→ Dataset records:
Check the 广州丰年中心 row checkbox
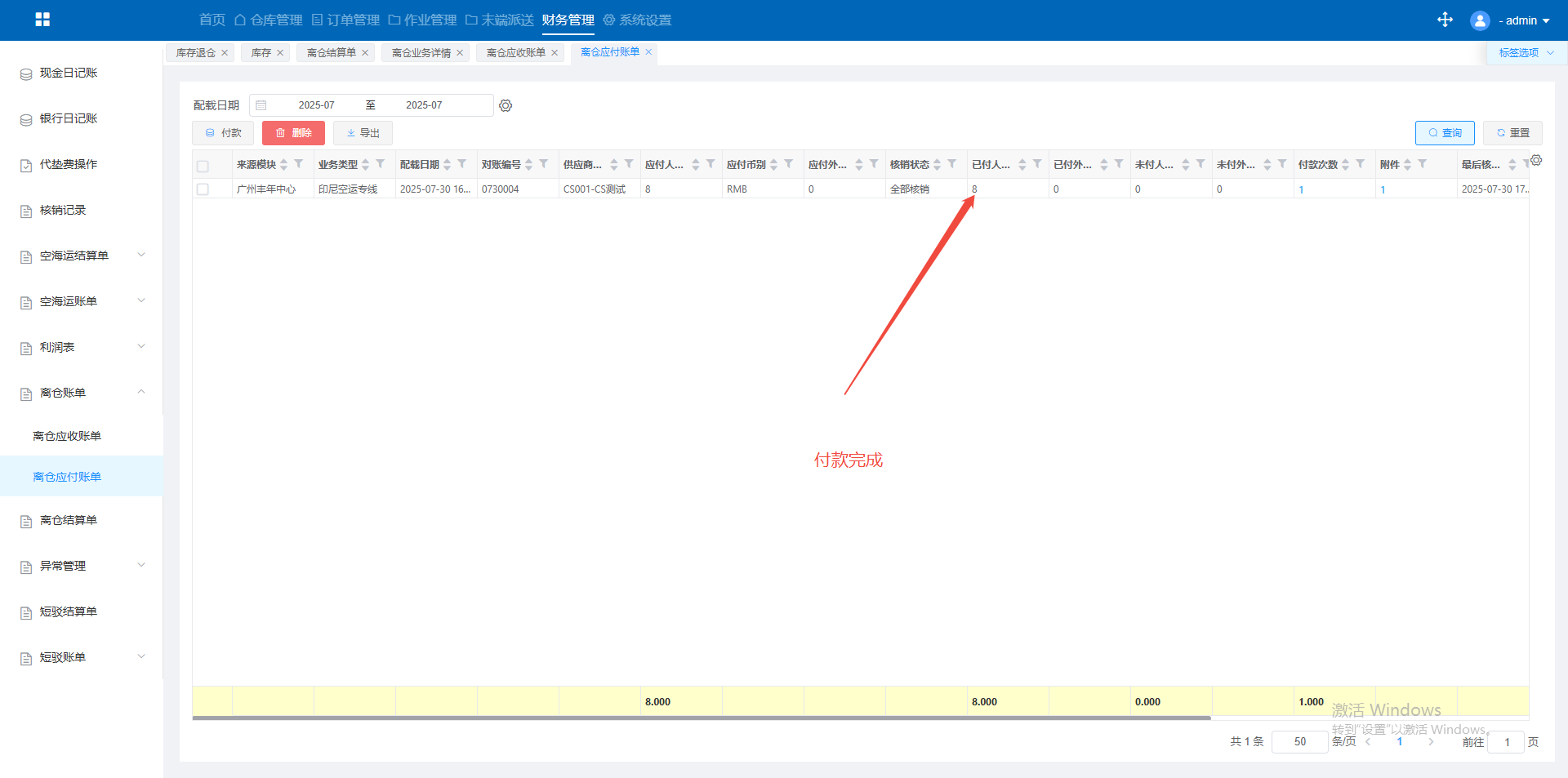Screen dimensions: 1568x778 click(x=203, y=189)
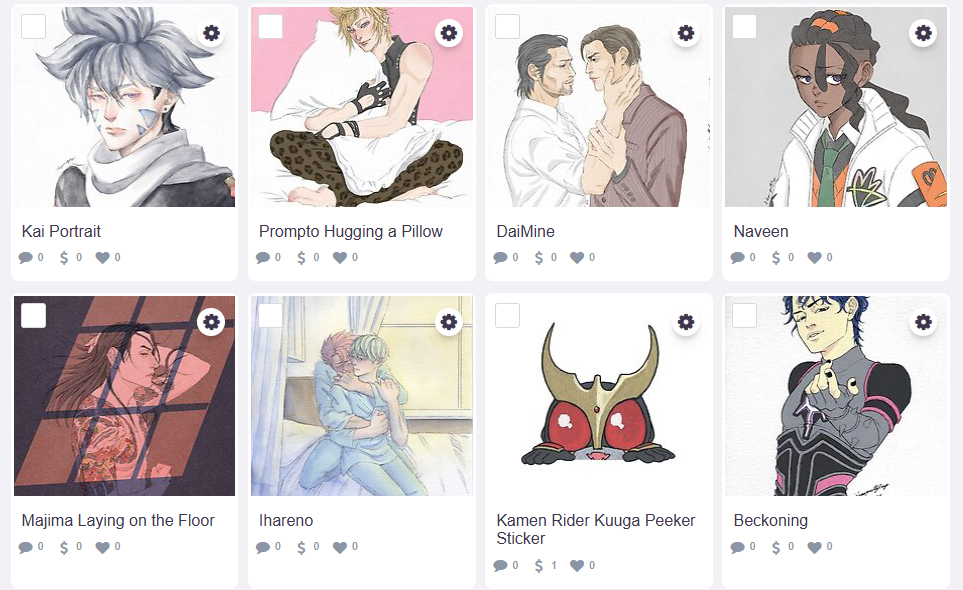The height and width of the screenshot is (590, 963).
Task: Toggle checkbox on Ihareno card
Action: point(271,316)
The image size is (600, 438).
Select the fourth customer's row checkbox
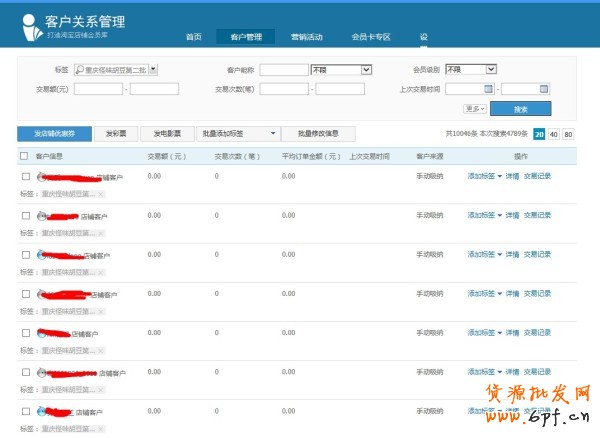26,294
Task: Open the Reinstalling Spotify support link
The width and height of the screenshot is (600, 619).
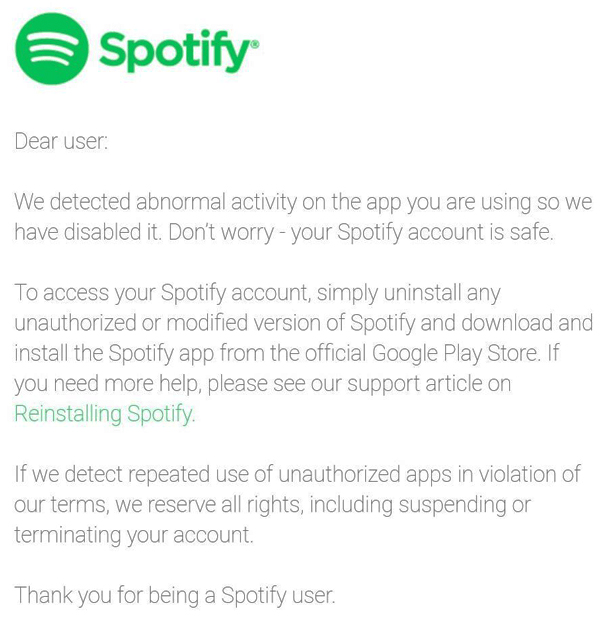Action: (105, 414)
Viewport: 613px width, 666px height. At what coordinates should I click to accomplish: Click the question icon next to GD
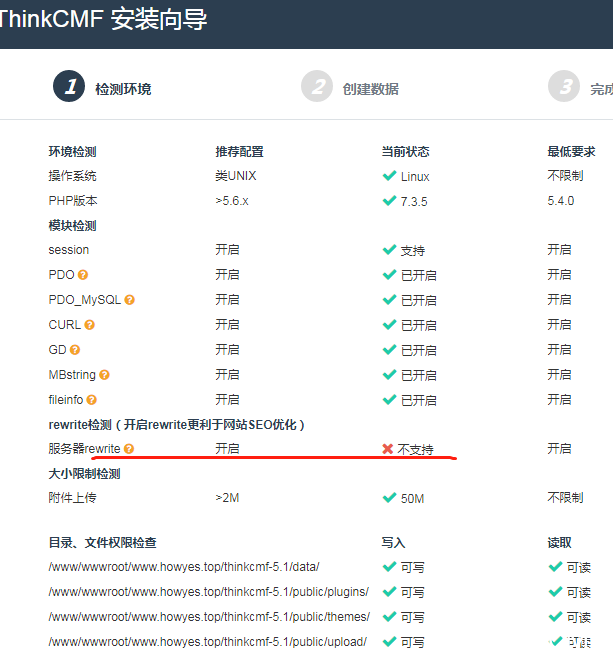point(75,350)
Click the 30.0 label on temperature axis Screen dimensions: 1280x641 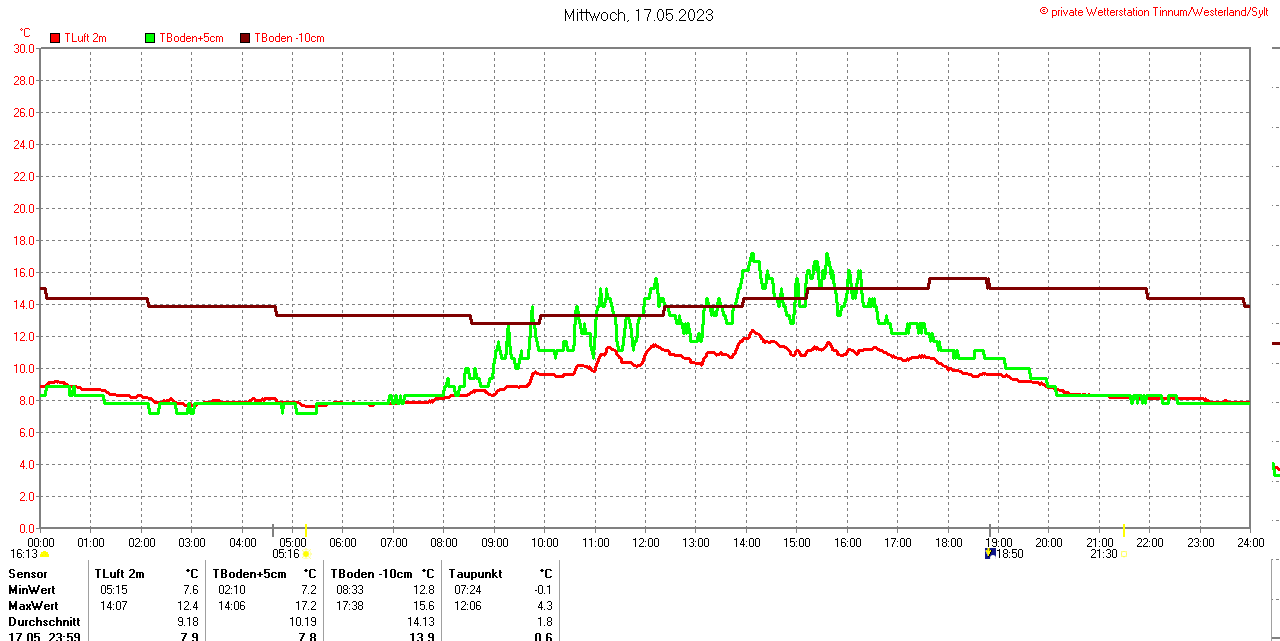[x=24, y=48]

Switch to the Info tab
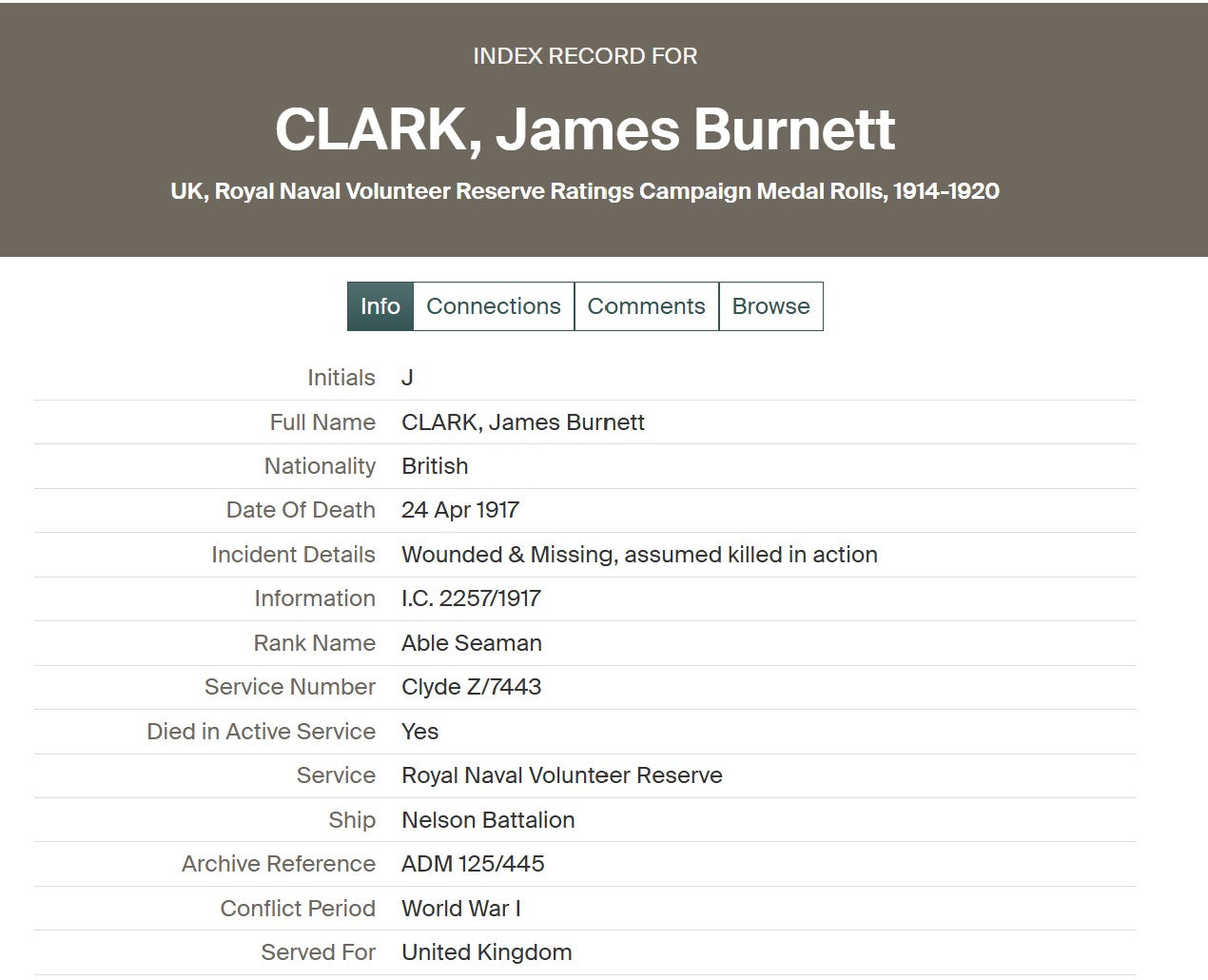pos(380,306)
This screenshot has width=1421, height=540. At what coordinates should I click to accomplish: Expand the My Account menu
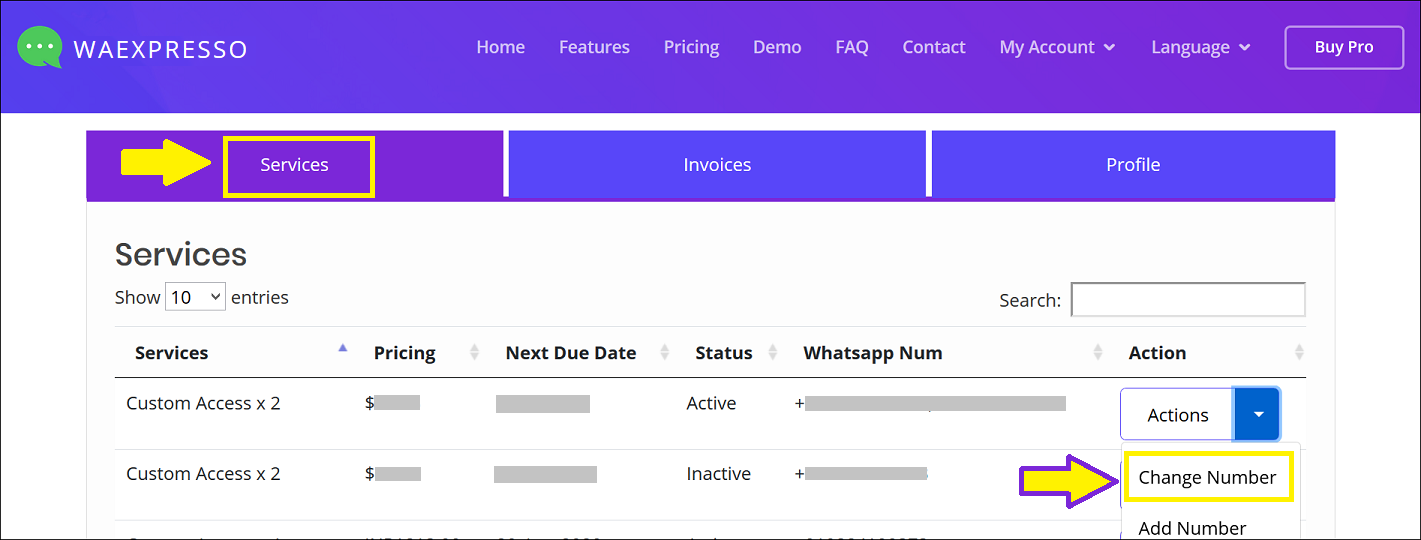click(1057, 47)
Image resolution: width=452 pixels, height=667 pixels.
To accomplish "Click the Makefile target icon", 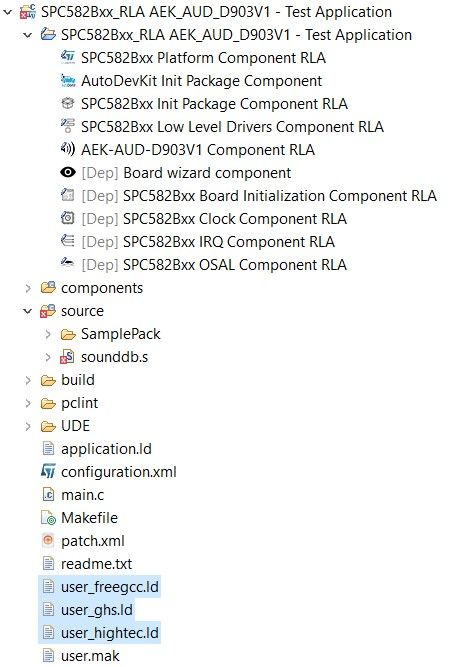I will pos(48,517).
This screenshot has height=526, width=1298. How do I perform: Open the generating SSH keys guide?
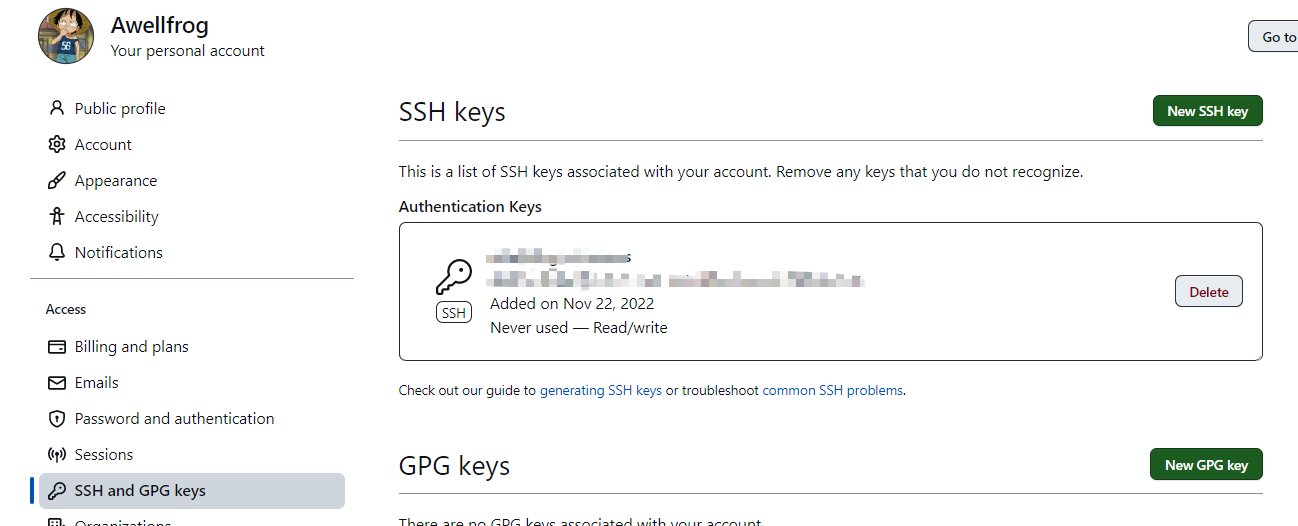601,391
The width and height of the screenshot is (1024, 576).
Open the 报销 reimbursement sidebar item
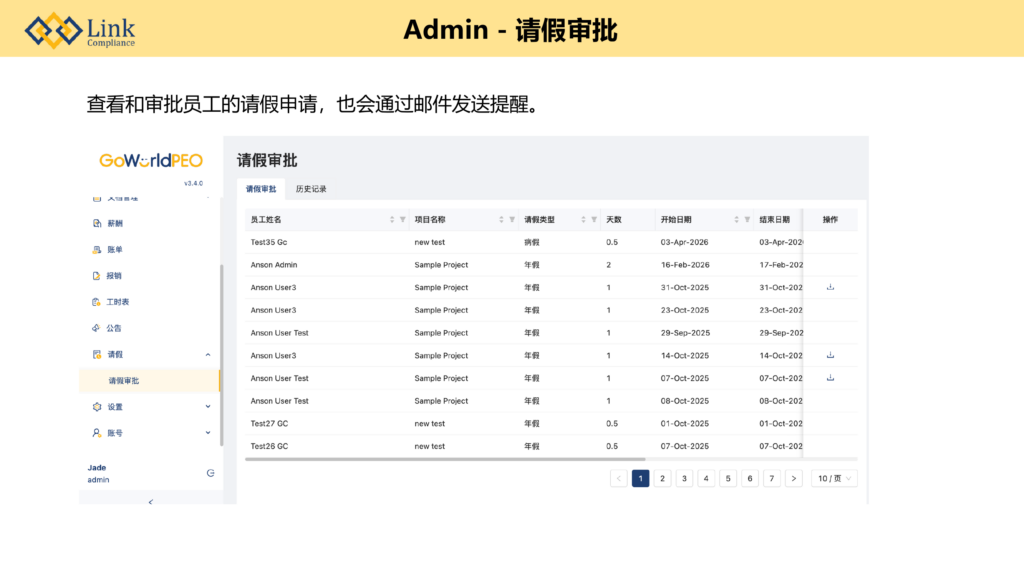click(x=115, y=275)
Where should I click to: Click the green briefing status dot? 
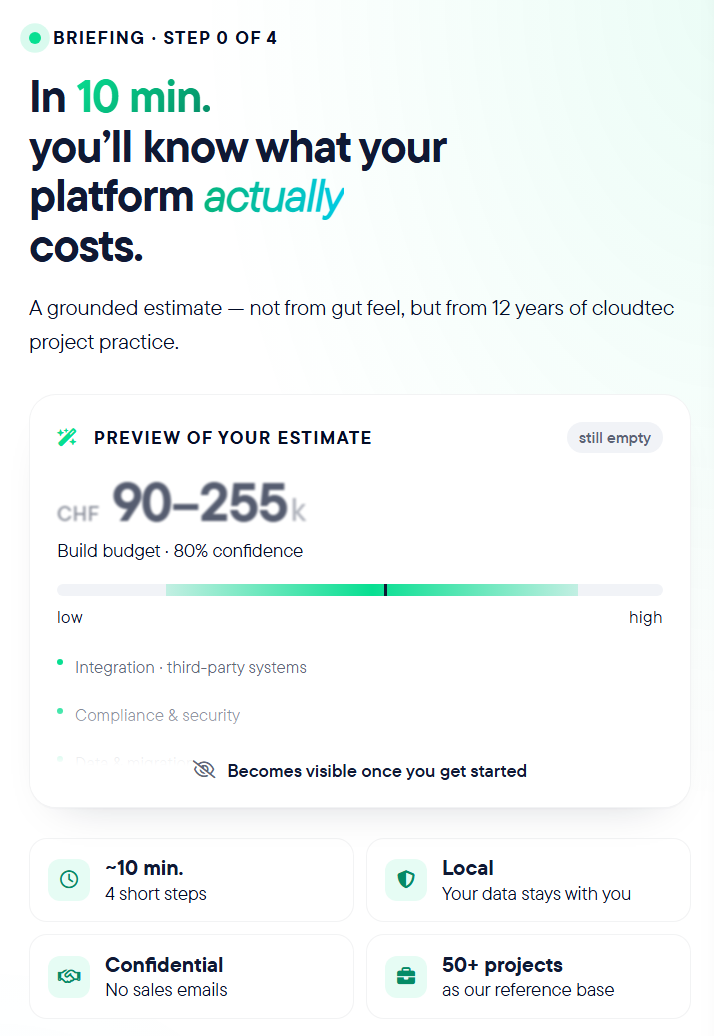(35, 38)
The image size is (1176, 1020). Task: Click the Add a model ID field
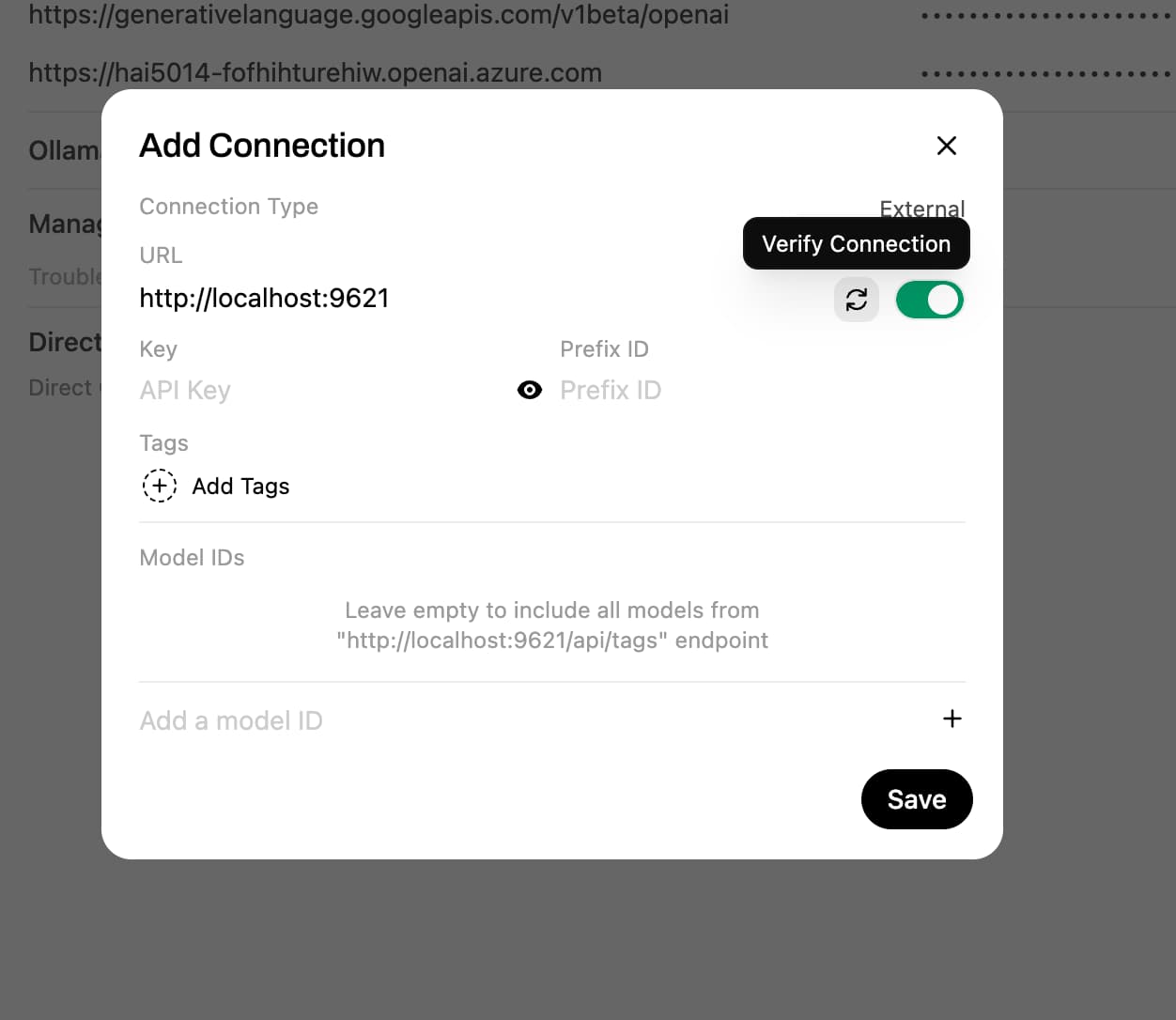[526, 720]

→ Your objective:
Restate word for word the lines that begin at the one containing "This screenshot has height=526, width=1298." and end with the final line of the records. Pictures stay out.

→ Answer box:
This screenshot has height=526, width=1298. How do I perform: Open the generating SSH keys guide?
601,391
The width and height of the screenshot is (1024, 576).
Open the 报销 reimbursement sidebar item
click(x=115, y=275)
Where should I click to: Click the green briefing status dot? 
(35, 38)
The image size is (1176, 1020). Task: Click the Add a model ID field
[526, 720]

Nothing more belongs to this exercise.